Vancouver city council meetings have always been a slog, but with no party majority and no block voting, they’ve grown worse. Councillors seem to feel they must speak at length to every motion, hoping to sway others to their point of view. You could argue this is democracy at work, that the compromises struck during these laboured discussions will make for better decisions. Perhaps that is true. But they are not conducive to speed.
And speed is needed now to mitigate the monumental problems facing individuals and businesses struggling to survive in our shifting social, physical, and economic landscape. To his credit, Mayor Kennedy Stewart, recognizing the urgency, last week called a special council meeting to approve a patio plan for struggling restaurants.

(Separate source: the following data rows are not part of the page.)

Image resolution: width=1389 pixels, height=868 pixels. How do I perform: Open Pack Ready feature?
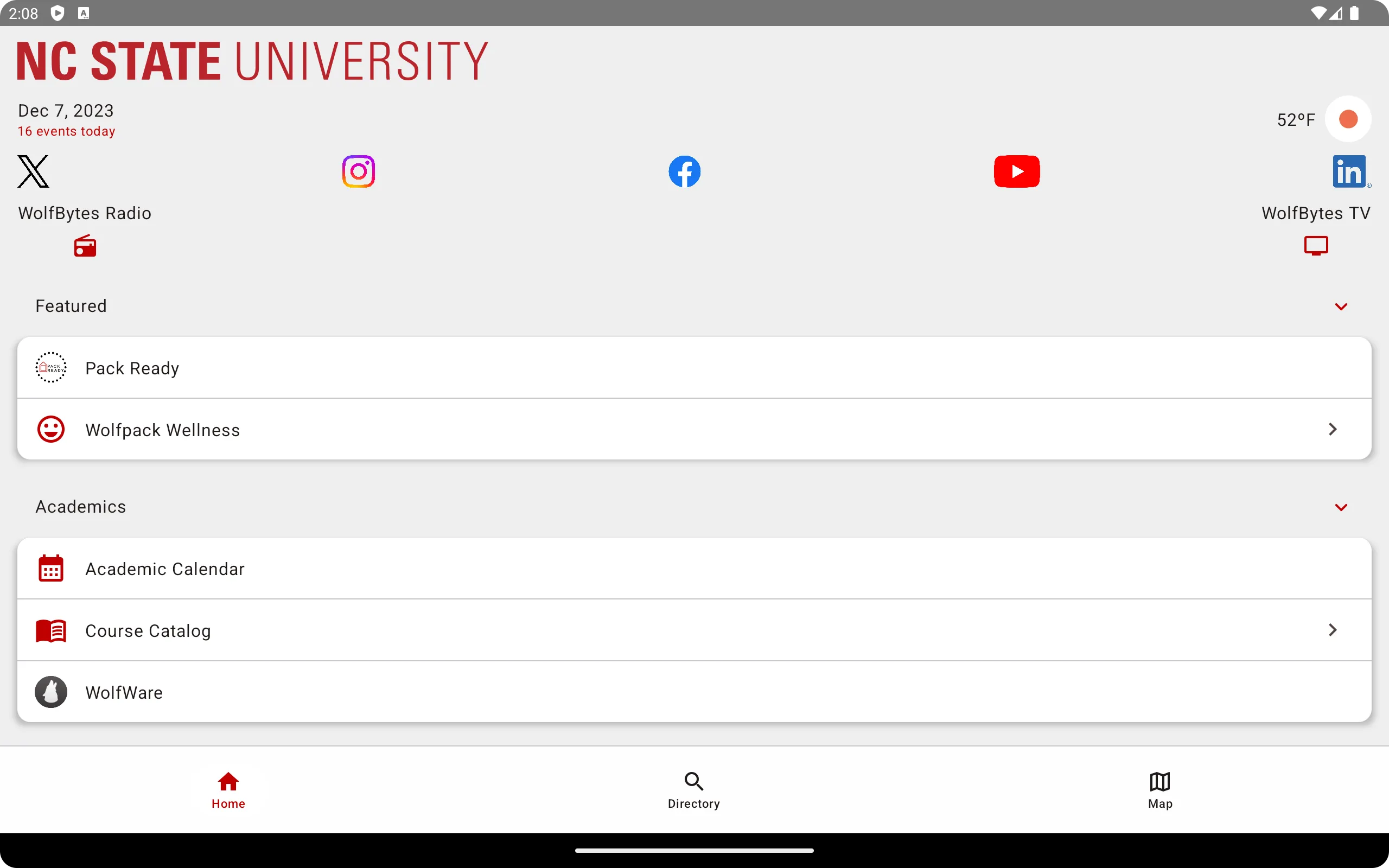tap(694, 367)
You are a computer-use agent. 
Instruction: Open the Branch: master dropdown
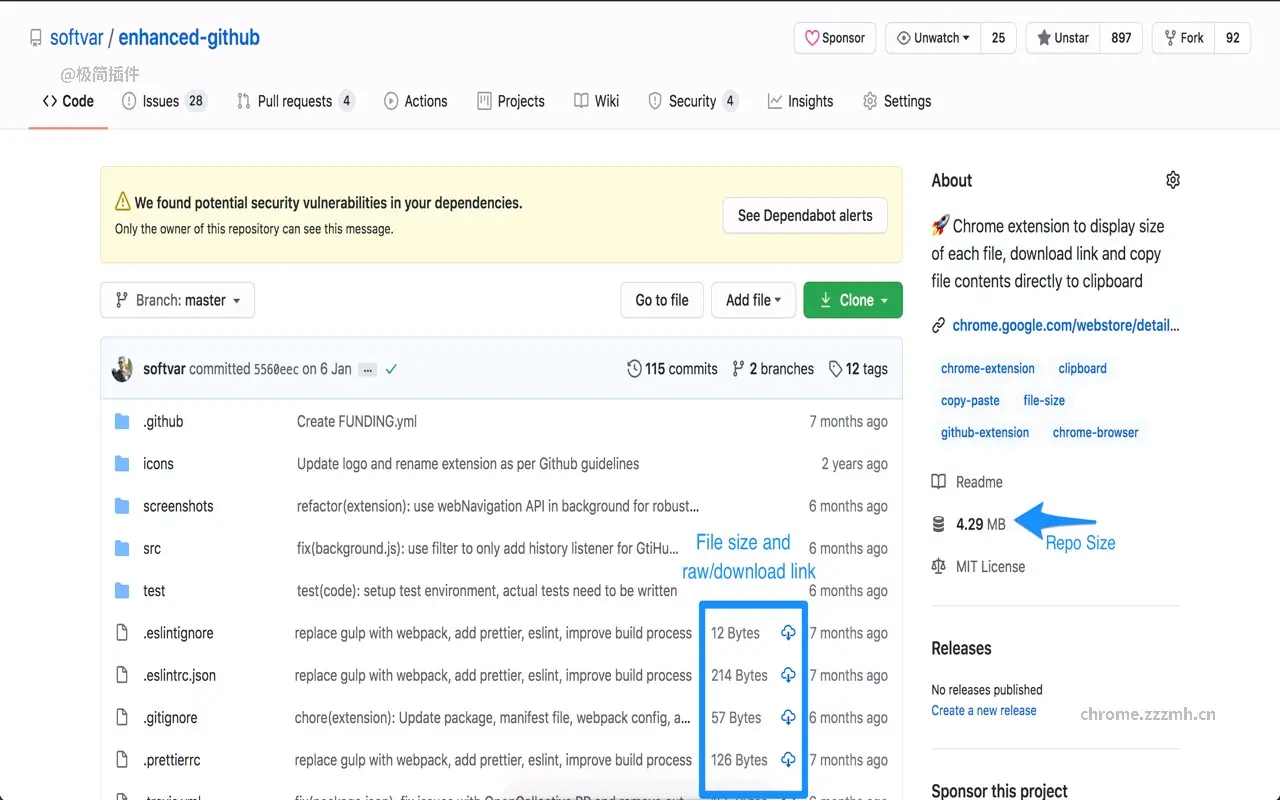[177, 299]
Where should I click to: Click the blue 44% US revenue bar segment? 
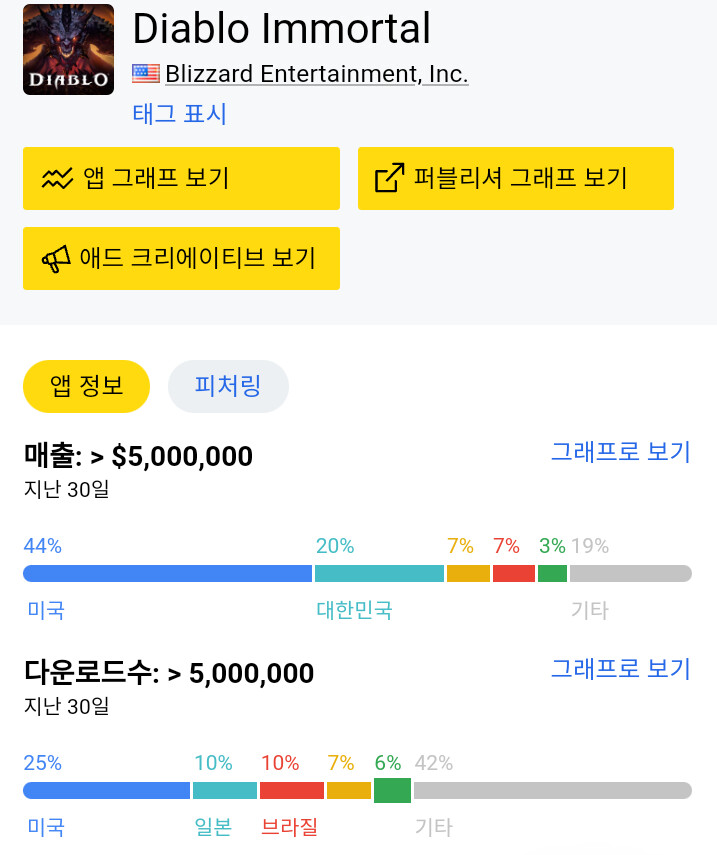tap(168, 574)
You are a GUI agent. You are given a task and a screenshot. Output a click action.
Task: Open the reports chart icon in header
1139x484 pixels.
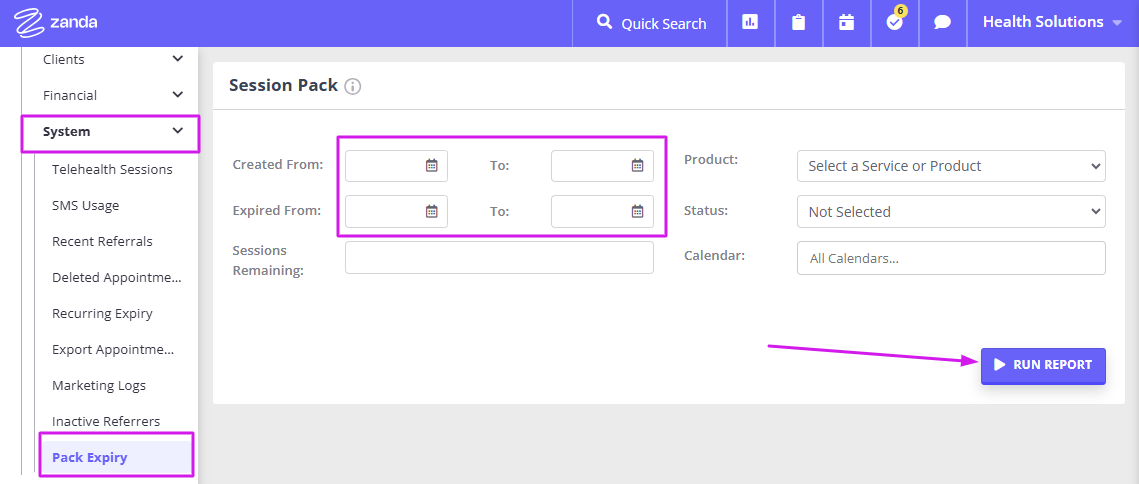(x=750, y=23)

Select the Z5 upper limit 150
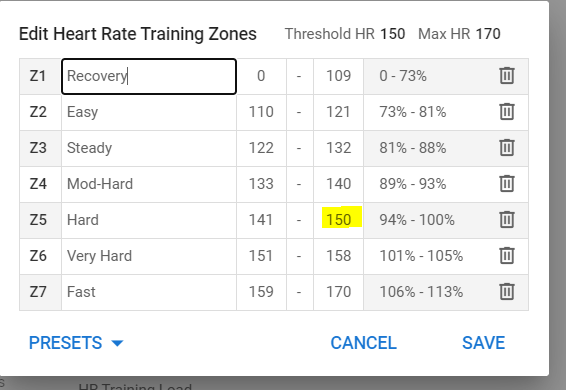coord(339,220)
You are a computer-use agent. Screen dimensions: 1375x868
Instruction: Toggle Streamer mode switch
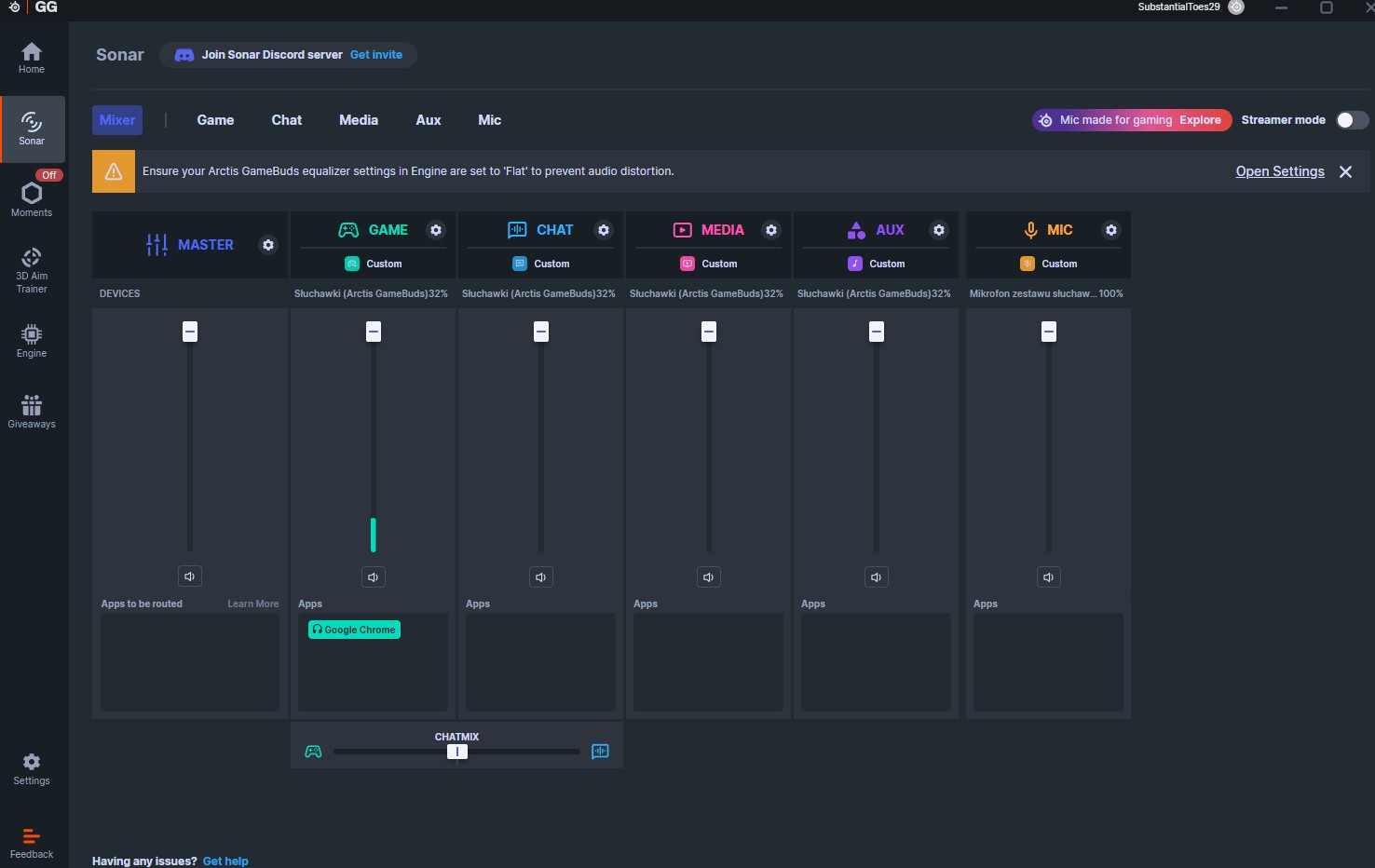click(1352, 120)
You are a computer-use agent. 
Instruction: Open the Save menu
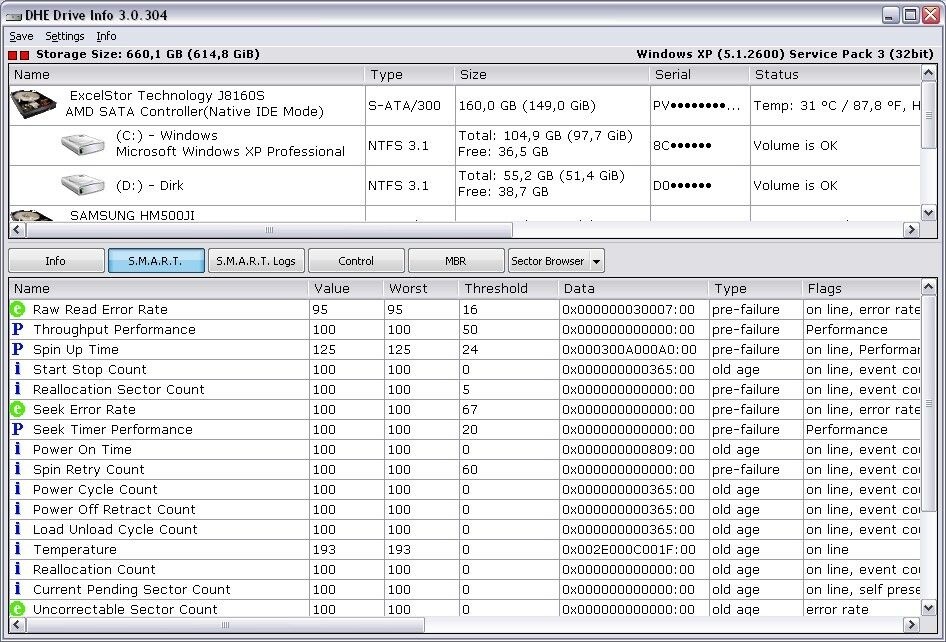pos(21,36)
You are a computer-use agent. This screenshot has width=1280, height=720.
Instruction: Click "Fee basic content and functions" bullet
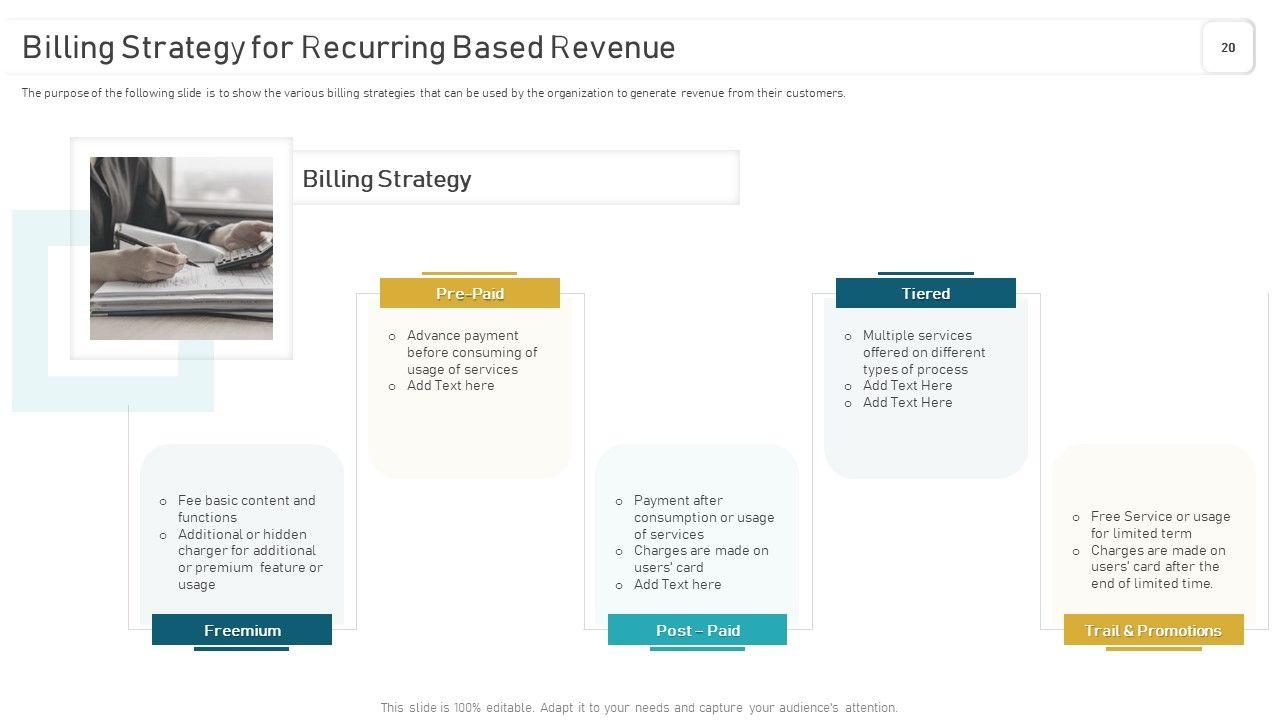coord(246,508)
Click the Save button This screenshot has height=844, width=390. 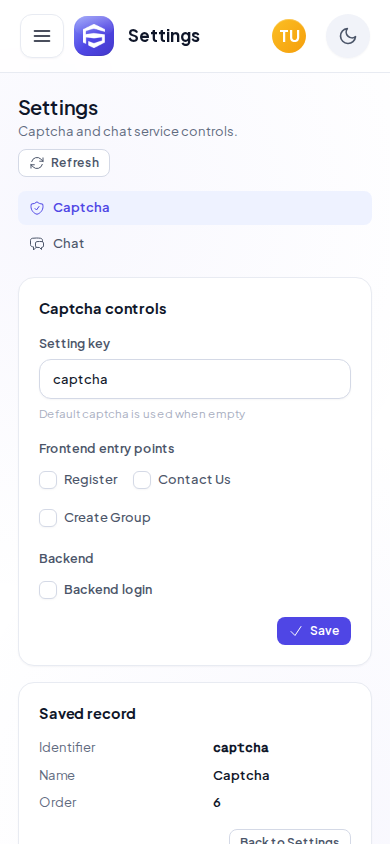click(x=314, y=631)
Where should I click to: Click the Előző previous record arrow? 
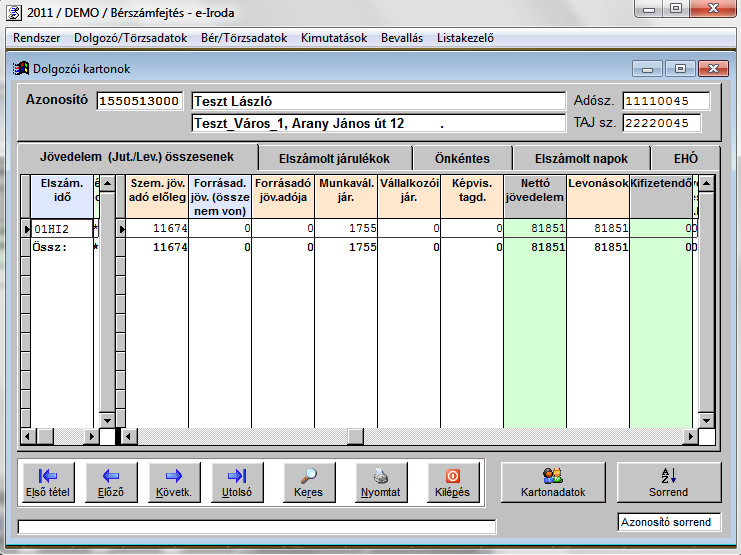pos(111,482)
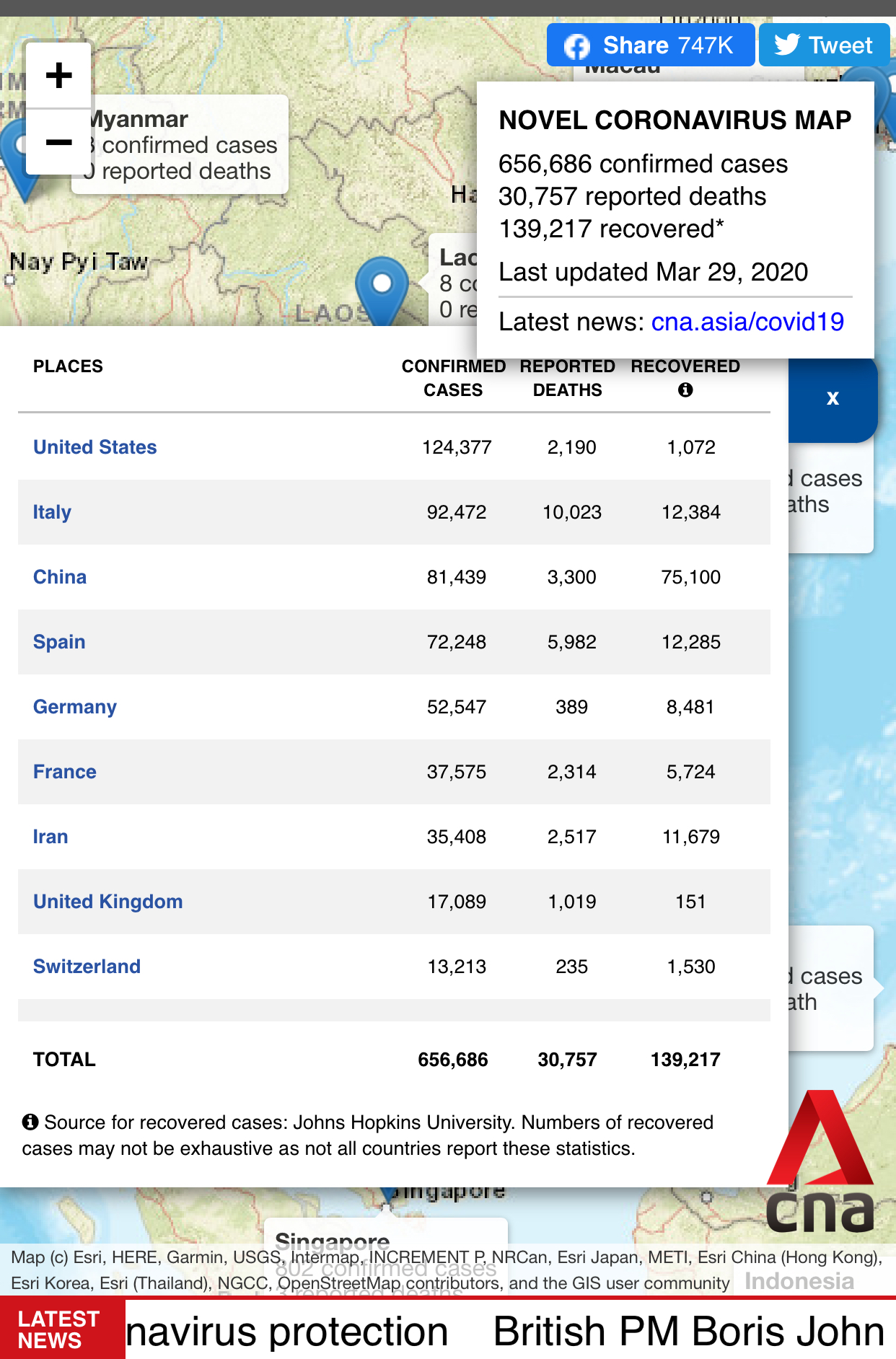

But there seems no way to shorten meetings in general. The City of North Vancouver does not have a party system, Mr. Valente says. “And we are not all aligned politically.” He believes the key to his council’s achievements is agreeing early on to key principles to make North Vancouver “The Healthiest Small City in the World.” The priorities are to create a city for the people, a liveable city, a vibrant city, a connected city, and a prosperous city.
Would this work in Vancouver? I’m not convinced. The closer we get to the next election, the less we are seeing of the camaraderie that seemed to exist between the mayor and councillors from all parties. As they gear up to run again, I fear we’ll be in for even more finger pointing and grandstanding, which slow meetings to a crawl.